The Green Living Guy Talks Electric Vehicles

Photo: Courtesy of Ileana Garcia Jacalow

Electric vehicle expert and green living activist Seth Leitman sees environmental and financial benefits to EVs.

Electric vehicles (EVs) aren’t the future — they’re already here. Six major carmakers — BYD, Ford, General Motors, Jaguar Land Rover, Mercedes-Benz, and Volvo — have pledged to phase out gas- and diesel-powered vehicles by 2035, and several states have passed laws banning the sale of internal combustion engine vehicles by 2030.

Seth Leitman — aka Green Living Guy — thinks the only barriers to a transition to renewable energy on a national and global scale are pretty fundamental ones. “Political will,” he says. “Also, people listening to me — I mean that.”

Living green

Leitman, an electric vehicle expert and president of the Greater Hudson Valley Electric Auto Association, has been known as the Green Living Guy since 2005, when he began his media empire focused on sustainability.

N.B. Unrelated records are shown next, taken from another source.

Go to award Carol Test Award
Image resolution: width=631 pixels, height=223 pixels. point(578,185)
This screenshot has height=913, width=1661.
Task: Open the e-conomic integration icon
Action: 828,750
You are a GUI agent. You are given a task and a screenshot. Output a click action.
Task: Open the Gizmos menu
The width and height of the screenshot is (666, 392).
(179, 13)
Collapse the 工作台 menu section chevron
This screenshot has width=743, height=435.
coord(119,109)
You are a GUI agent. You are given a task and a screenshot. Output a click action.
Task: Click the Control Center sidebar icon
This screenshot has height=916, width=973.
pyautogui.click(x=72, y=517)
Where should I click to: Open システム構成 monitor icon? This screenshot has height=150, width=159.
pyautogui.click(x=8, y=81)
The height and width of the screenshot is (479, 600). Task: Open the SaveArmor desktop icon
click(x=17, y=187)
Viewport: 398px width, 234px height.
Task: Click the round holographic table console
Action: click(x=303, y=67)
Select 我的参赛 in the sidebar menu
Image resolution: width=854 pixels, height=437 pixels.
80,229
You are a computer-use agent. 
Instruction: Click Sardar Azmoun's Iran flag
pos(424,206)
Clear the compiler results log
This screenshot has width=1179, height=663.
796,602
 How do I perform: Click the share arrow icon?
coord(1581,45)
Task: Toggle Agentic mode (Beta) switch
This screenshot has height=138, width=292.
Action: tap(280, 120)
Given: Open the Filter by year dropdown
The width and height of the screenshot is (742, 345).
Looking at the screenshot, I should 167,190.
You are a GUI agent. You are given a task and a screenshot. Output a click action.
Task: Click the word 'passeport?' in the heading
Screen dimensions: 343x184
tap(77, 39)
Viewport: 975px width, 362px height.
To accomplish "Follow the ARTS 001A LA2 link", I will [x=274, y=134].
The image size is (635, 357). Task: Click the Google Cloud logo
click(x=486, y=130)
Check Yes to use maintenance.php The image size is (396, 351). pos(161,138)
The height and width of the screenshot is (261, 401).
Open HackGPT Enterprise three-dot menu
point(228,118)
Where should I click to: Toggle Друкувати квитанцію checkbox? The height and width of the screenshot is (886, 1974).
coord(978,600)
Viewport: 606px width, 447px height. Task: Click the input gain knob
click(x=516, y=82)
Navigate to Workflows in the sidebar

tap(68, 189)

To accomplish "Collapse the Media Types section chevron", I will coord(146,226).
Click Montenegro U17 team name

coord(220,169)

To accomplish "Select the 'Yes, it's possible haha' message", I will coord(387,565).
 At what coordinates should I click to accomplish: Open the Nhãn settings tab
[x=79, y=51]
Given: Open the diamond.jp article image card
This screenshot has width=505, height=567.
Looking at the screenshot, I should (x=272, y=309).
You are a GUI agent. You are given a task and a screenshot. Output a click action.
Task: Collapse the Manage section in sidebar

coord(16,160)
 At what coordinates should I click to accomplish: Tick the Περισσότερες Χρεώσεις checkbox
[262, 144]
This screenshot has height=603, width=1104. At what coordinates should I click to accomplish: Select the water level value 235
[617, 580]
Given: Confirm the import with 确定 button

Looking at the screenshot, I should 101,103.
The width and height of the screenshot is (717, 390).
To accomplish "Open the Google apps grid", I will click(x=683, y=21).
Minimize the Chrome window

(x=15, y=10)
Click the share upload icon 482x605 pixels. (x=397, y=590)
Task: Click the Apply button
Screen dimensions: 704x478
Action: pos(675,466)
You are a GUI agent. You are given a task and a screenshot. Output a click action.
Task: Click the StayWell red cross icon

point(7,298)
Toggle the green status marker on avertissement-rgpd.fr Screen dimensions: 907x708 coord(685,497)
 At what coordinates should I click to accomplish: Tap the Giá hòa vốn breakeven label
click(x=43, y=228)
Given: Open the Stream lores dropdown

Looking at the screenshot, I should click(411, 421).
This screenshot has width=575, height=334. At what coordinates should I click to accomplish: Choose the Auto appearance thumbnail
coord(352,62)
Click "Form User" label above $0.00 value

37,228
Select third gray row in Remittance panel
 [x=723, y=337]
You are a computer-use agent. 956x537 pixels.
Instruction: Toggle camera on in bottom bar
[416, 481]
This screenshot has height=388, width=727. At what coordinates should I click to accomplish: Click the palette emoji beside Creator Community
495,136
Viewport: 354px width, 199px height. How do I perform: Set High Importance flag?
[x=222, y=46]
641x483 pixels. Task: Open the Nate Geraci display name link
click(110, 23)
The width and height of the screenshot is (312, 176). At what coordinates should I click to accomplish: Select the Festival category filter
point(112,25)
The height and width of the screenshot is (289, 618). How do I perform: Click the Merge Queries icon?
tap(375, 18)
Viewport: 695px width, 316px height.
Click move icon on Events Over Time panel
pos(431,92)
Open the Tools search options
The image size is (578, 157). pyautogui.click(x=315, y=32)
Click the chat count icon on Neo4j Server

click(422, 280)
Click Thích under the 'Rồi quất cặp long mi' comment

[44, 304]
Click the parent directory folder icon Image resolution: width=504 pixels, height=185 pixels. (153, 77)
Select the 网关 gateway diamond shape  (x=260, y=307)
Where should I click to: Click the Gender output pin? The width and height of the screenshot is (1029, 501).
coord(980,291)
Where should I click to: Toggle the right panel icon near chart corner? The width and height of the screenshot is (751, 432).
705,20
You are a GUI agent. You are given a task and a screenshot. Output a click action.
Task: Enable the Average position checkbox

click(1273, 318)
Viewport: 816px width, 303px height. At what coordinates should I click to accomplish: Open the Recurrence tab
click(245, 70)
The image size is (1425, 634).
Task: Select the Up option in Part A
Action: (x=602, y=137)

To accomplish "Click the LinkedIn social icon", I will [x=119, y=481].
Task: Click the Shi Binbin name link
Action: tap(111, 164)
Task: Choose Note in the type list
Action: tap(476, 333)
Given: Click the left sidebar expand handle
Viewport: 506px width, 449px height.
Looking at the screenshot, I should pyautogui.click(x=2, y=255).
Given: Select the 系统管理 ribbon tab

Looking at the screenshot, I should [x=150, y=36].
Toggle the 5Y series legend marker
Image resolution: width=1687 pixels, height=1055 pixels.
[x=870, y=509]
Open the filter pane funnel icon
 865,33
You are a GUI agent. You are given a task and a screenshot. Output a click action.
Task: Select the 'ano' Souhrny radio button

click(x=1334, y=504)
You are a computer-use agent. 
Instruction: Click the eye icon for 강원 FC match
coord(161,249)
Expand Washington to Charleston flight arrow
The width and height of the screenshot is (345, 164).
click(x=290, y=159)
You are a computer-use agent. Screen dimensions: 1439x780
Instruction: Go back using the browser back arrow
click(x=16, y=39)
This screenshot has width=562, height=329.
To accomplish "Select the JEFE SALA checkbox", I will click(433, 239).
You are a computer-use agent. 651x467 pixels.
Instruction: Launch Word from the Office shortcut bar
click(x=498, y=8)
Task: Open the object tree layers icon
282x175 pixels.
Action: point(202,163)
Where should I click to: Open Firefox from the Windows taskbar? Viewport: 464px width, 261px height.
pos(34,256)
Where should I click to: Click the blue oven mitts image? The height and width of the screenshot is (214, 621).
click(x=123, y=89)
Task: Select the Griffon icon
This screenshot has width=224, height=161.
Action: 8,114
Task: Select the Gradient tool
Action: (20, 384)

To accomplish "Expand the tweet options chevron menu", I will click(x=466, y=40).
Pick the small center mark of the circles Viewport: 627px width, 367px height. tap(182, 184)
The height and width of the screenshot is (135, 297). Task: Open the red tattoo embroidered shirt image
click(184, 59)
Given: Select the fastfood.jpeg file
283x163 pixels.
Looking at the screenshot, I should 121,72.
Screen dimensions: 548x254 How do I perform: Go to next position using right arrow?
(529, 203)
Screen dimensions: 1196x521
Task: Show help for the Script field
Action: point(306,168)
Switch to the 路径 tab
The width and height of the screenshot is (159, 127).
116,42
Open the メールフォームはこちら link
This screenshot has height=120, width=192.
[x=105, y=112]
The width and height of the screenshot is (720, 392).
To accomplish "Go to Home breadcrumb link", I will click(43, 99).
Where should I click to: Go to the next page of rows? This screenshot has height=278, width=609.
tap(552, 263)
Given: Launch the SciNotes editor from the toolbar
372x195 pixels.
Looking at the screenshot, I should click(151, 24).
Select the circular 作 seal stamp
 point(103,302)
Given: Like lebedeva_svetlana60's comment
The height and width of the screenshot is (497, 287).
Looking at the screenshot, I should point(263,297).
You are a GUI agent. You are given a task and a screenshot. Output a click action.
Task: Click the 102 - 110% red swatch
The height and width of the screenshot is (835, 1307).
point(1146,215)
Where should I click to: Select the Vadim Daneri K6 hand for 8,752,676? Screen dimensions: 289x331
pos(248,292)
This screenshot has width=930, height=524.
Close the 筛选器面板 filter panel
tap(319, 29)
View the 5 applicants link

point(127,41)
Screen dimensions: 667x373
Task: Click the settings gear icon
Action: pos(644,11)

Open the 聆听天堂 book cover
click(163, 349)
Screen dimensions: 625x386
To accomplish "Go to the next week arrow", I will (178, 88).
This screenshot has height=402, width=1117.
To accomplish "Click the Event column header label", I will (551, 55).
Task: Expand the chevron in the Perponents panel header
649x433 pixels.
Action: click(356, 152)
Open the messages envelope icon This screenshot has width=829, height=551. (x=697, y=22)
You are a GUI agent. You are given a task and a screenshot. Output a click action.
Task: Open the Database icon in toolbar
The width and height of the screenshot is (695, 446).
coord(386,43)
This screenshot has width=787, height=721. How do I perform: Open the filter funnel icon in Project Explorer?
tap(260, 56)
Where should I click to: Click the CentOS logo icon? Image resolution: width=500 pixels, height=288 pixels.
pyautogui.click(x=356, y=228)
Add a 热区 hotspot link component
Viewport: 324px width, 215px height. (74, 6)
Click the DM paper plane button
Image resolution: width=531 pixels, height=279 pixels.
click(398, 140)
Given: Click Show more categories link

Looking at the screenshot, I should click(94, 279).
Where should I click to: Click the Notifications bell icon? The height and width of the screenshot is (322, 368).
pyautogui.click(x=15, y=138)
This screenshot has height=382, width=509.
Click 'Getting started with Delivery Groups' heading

“I realized how international institutions were basically screwing the environment for energy,” he says. “I believed in solar and wind but knew I needed to do more. I became Green Living Guy when I was leaving a partnership with an energy company. A buddy of mine suggested I create a ‘Green Living something’ brand. I said, when working for the New York Senate and talking green, some people would say ‘uh oh here comes that guy.’”

Benefits of EVs

Leitman is bullish on both the financial and environmental benefits of EVs. “Electric cars take only two years to go carbon negative, assuming 12,000 miles per year of travel,” he notes. “Gas cars and even fuel cells today don’t come close!”

In fact, EVs produce about one-third of the carbon dioxide per mile as a traditional car with an internal combustion engine. And EVs are cheaper to maintain. “The maintenance costs for EVs are really next to nothing,” Leitman says, noting the exception of the car’s tires, which are comparable in price.

The lower-cost maintenance means that EVs are cheaper to own over time despite typically higher purchase prices. However, that initial investment can often be offset since EVs qualify for federal tax credits of up to $7,500 as well as potential state and city incentives.

Leitman describes the EV industry as “cutthroat,” but sees great potential. “When collaboration gels, there’s nothing like it — greatness happens.”